Trotzdem liegen der Politologe Pablo Iglesias als Chef der linken Podemos und der Rechtsanwalt Albert Rivera an der Spitze der bürgerlich-liberalen Ciudadanos gerade einmal sieben Prozentpunkte hinter Rajoy. Knapp davor der neue Chef der Sozialisten der PSOE, Pedro Sanchez, auch er mit 43 relativ jung für einen spanischen Spitzenpolitiker.

"Wir erleben einen wirklichen Generationenwechsel in der spanischen Politik", erläutert Michael Ehrke von der deutschen Ebert-Stiftung in Madrid: "Vor ein paar Jahren noch waren bei einer TV-Debatte in Spanien die Graubärte noch unter sich. Jetzt ist Rajoy der Letzte seiner Art."
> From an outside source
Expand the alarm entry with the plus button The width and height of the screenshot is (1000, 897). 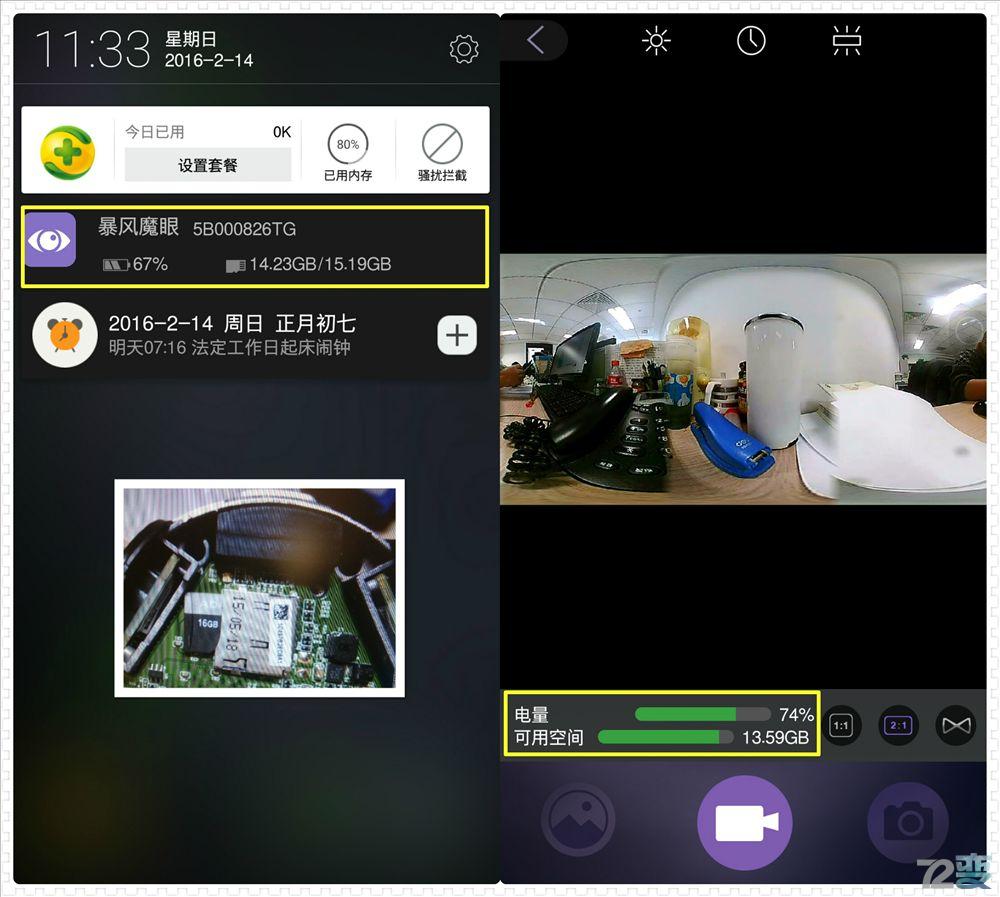click(457, 336)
"Spanien – Im Ernst" ist der Slogan der PP-Wahlkampagne. Der Regierungschef soll als verlässlicher Staatsmann mit Führungsqualitäten präsentiert werden. Das Land, so trägt Rajoy stolz die jüngsten Konjunkturdaten vor sich her, habe derzeit ein Wachstum von drei Prozent. Man sei aus der Krise, die Spanien härter getroffen hat als die meisten europäischen Länder, endlich heraußen. Das könne man nicht durch die nebulosen Reformideen irgendwelcher Neulinge gefährden.
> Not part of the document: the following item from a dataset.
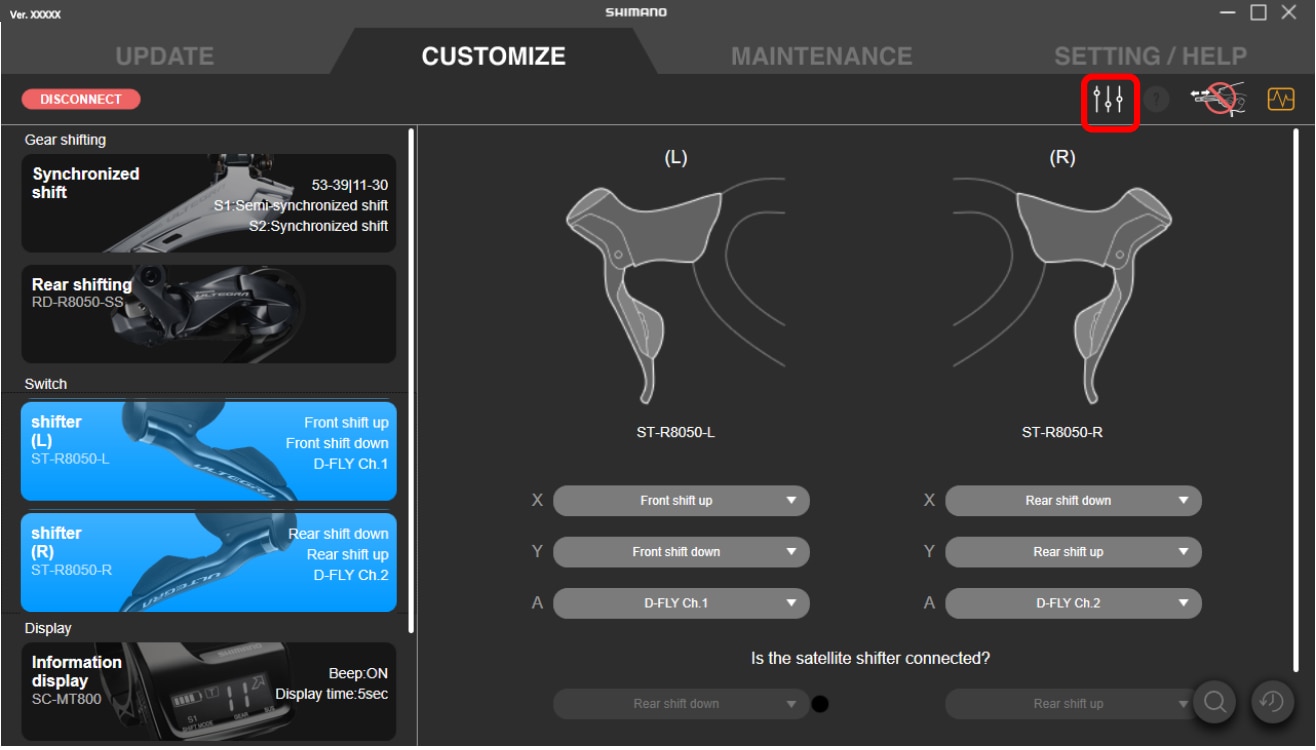Viewport: 1316px width, 750px height.
Task: Toggle the left satellite shifter black dot
Action: pos(820,704)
Rajoy vermeidet es tunlichst, sich mit diesen Neulingen vor laufender Kamera auseinanderzusetzen. In die großen TV-Elefantenrunden mit allen Parteichefs schickte er einen Stellvertreter.

Staatsmännische Pose

Die jüngsten Ereignisse haben dem eigentlich als blass und langweilig geltenden Rajoy ausreichend Gelegenheit geboten, sich in staatsmännischer Pose zu üben. In der Region Katalonien steuern die Separatisten auf Biegen und Brechen auf Unabhängigkeitskurs, notfalls auch gegen die Urteile des spanischen Verfassungsgerichts. Während sich andere Politiker um eine Kompromisslösung im Streit mit Katalonien bemühen, gibt sich Rajoy unnachgiebig. Er werde die Einheit der spanischen Nation verteidigen. "Eine gute Gelegenheit, um sich als Retter des Vaterlandes zu präsentieren", analysiert der Politologe Armando Steinko Rajoys Strategie: "Doch dafür ist er politisch bereits zu angeschlagen."
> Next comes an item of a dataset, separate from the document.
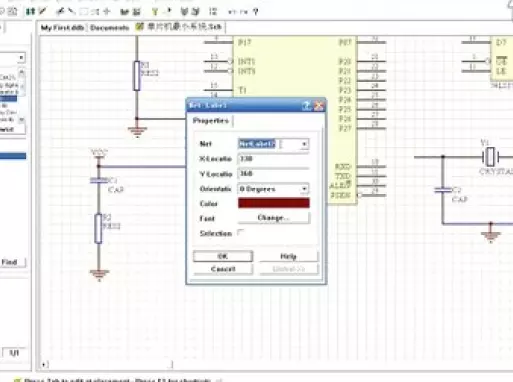Viewport: 513px width, 382px height.
Task: Switch to the My First.ddb tab
Action: point(62,28)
Am meisten belastet ist der Premier durch die Korruptionsskandale, die an seiner Partei seit Jahren kleben. Die gesamte Führungsspitze ist belastet, selbst Rajoys Name taucht auf den Listen zwielichtiger Geldgeber auf. Für die Spanier, so machen es die Umfragen deutlich, ist Korruption der Hauptgrund für ihre Wut auf die etablierte Politik, dominiert von den zwei Parteien PP und PSOE. Für die von Rajoy gering geschätzten Neulinge eine perfekte Angriffsfläche. "Erzählen Sie uns nicht, dass Sie die Korruption schmerzt, Herr Rajoy", attackiert Podemos-Chef Iglesias den Premier in seinen Reden, "die tut nur den kleinen Leuten weh, denen Sie die Pensionen kürzen, nicht Ihnen."